### Data extracts
────────────────────

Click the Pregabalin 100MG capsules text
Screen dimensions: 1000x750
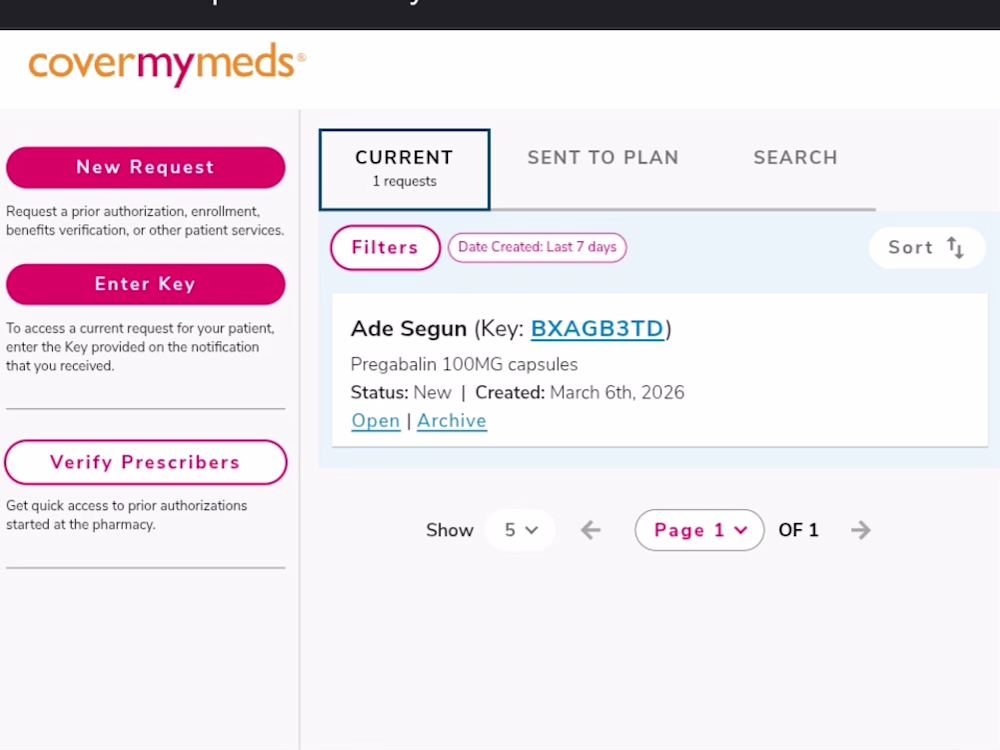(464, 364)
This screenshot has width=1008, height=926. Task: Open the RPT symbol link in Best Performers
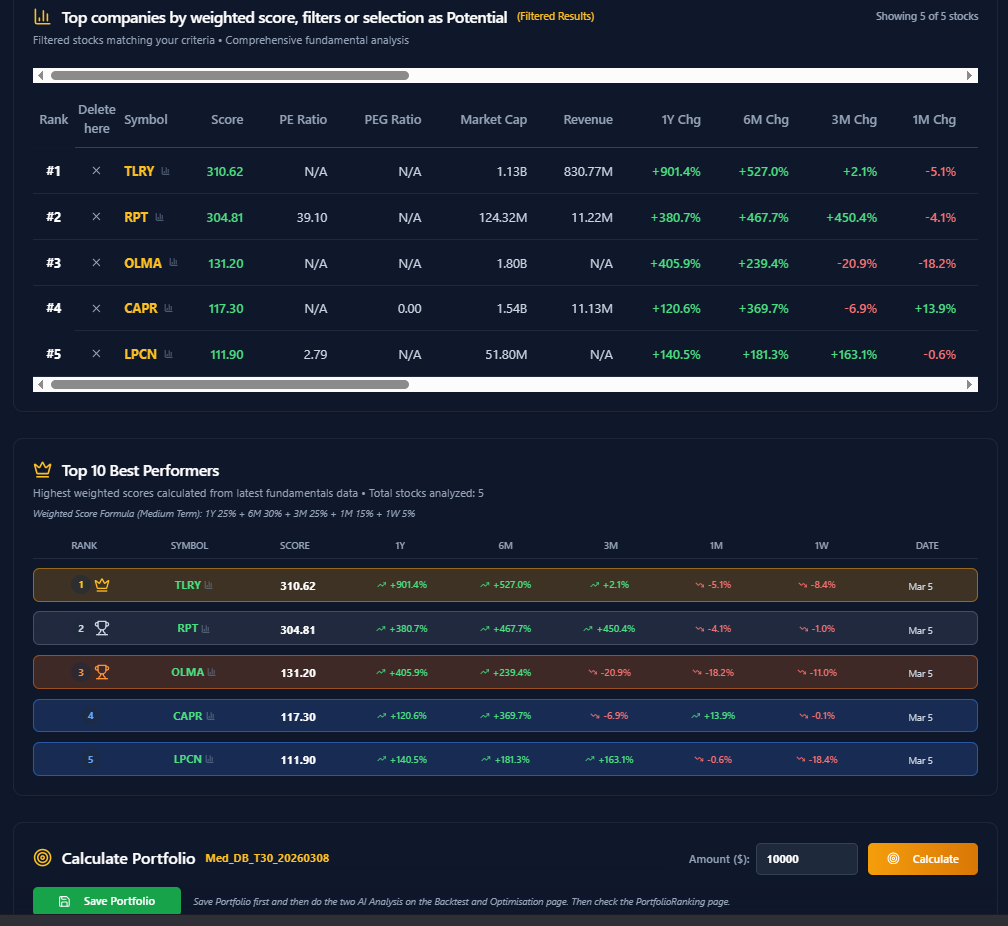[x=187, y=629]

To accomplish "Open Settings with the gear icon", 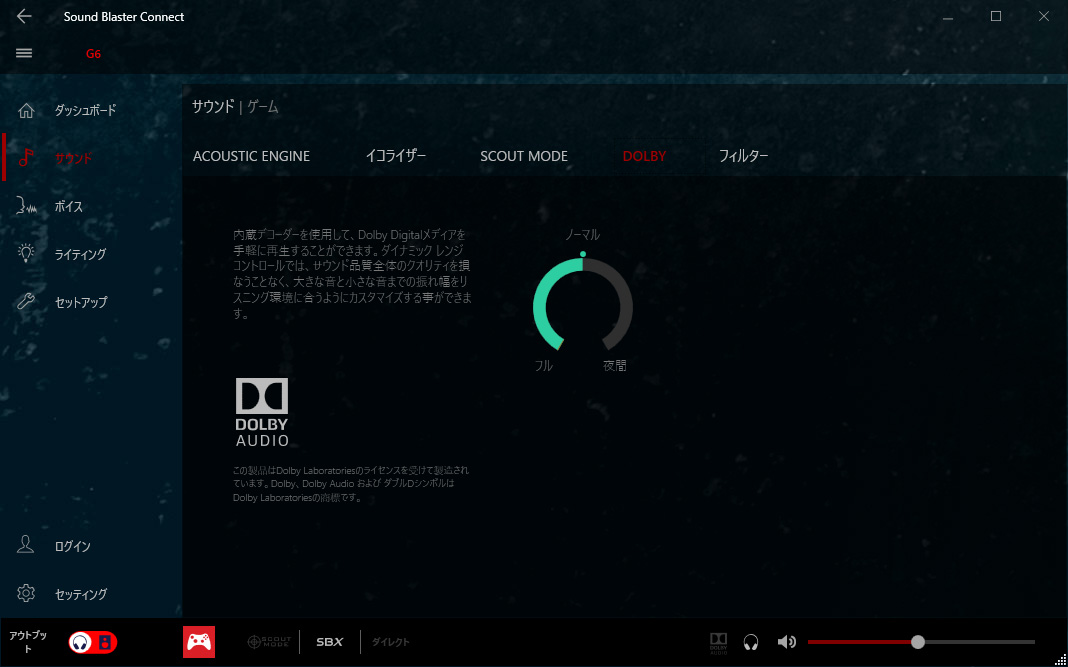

────────────────────

### Exercise objective
Retype every record as it stands. None of the pictures should appear.

### Written solution
Click the Pregabalin 100MG capsules text
Screen dimensions: 1000x750
(464, 364)
This screenshot has width=1008, height=926. Task: Open the RPT symbol link in Best Performers
[x=187, y=629]

To accomplish "Open Settings with the gear icon", 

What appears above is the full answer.